(Problem statement):
Note how many lines in the entries below contain the string "Open", and answer with that number and no other text.

(Materials provided):
# # #

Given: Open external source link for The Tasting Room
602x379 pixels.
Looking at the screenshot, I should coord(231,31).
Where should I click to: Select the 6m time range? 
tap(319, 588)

# # #

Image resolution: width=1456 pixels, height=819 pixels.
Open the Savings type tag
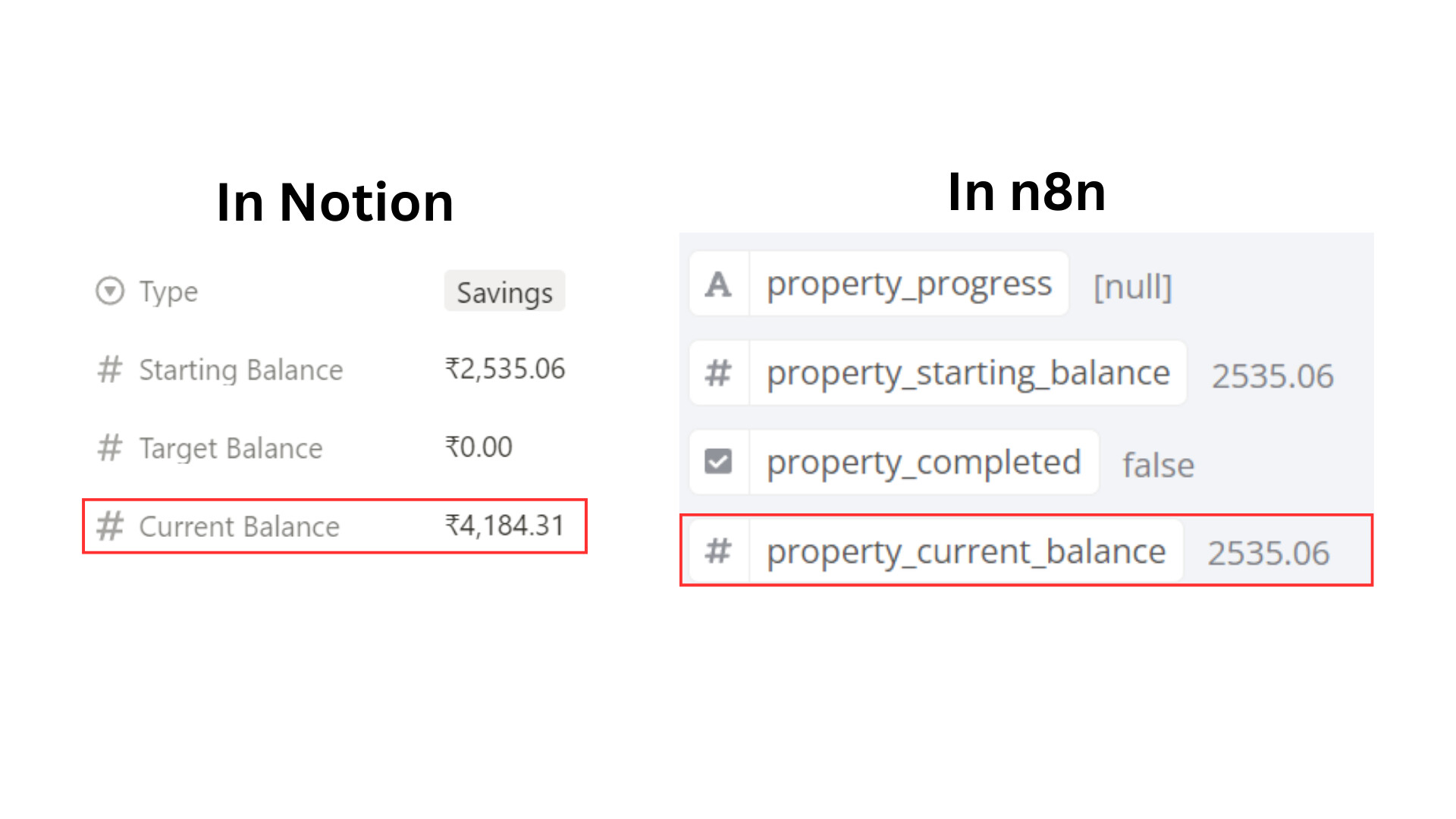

# # #

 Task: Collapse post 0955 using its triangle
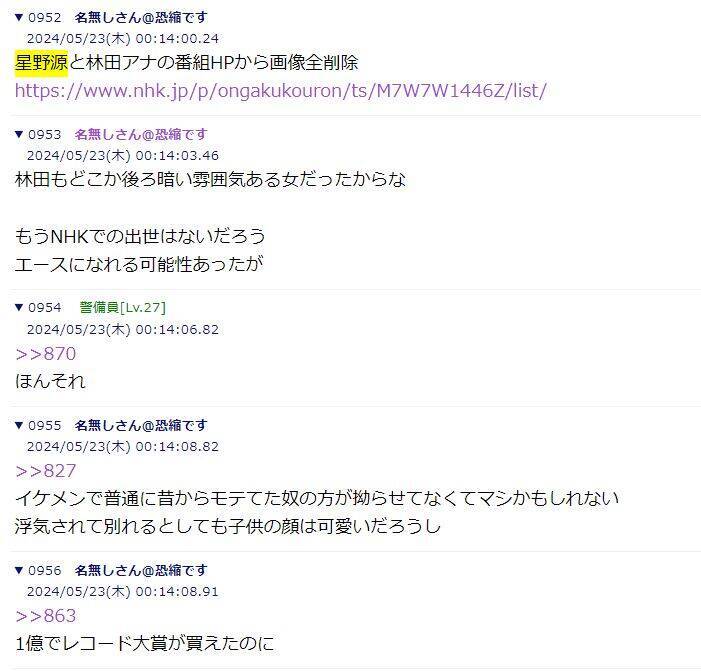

# # #

(Response to the task):
2